Literary Greats Always Cheat at Golf

Saturday, October 14, 2006

Adverbs, by Daniel Handler

"Because there might be a suburb of Seattle where a girl says, "Oh my God! Flowers? You are chivalrous, Joe," and then I win and she doesn't care that Keith has one of those all-terrain things that will come in so handy when the world ends and we need a nine-thousand-cylinder engine to drive over the hordes of bloodthirsty mutants crawling all over the video-game landscape, or maybe there's a suburb of Seattle where Lila wouldn't care whether or not her chivalrous suitor was wearing a fucking WELCOME TO THE BIG SHOW! button on a red why-the-hell-is-it-fireproof Sovreign Cinemaplex vest which is sort of blocking the signals of that hungry heart of mine, and Lila and I drive around this other suburb of Seattle in a car I take care of myself on weekends and tell each other a big bag of secrets we've been hiding underneath the beds our parents bought us, tossing and turning over its poky burlap creases and staring out of the window screens at a spooky blue moon that is beaming down secret New York bus tickets of a grown-up love future, and then someplace where the sun is setting or rising she takes her top off, but I don't live in that suburb of Seattle.
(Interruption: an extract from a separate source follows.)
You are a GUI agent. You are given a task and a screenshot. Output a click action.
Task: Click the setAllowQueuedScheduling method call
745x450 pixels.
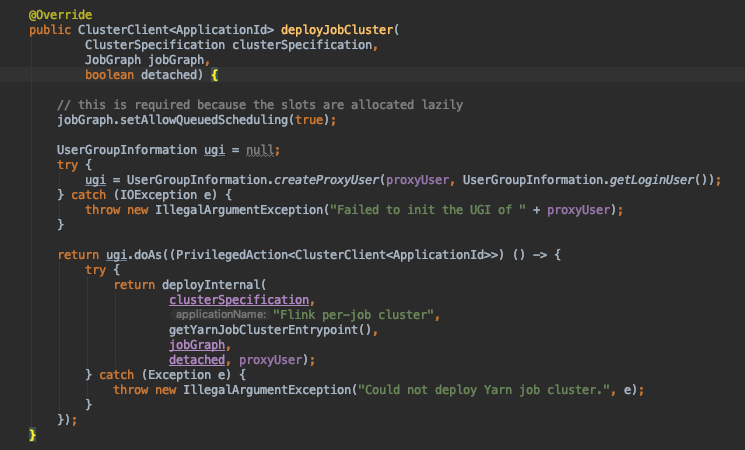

I live on Mercer Island, and here we just tear tickets and wait to watch her go home."


I can't believe how beautiful this book is. It's all about love, and dorky love that can't quite get its shit together. Everyone is so damaged and so in love with someone and maybe that someone loves someone else, who doesn't love them back, and then everyone hates the person they love. Or maybe they love the right person, but life is in the way. Or maybe life isn't in the way, but the person is in the way of his own happiness, like Joe with Lila up there.
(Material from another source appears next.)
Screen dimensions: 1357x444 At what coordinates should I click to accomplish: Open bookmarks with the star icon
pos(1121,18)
It sounds like it would be depressing, but it's not, because love is always so close to working out in this book, it's just a touch out of tune at any moment. And the book isn't cynical or hip about love. It's captured the confusion, the fucked up drugginess of love. The way that when you're in love all you want to do is spend time, all you want to do is give up hours to your love, and when you're done, you want it all back. You want your stuff back, and you want your time back. You want to tear everything you gave that person out of them. If you taught him to cook, you want him to forget, if she always kissed you with her hand on the back of your neck you never want her to do that same move with anyone else. There are things that you thought were something the two of you had found, but love is not original, which is why when you're in it, you'll secretly agree with Britney Spears and why when you're out of it you'll cry when you hear "Total Eclipse of the Heart." If it has to hurt you to remember what it felt like when you were in love, then you don't want them to get to remember it fondly, you don't want to be a story they tell, or a footnote in their life on the way to the one who turned out right.

But that's wrong too. Because those were the best hours. And you don't want to throw back the painful hours that come in the end in the same way, because you can still see clearly what they gave you, and the love hours just seem like they got lost somewhere pointless.

Or maybe that's just me. Damn, I shouldn't read books.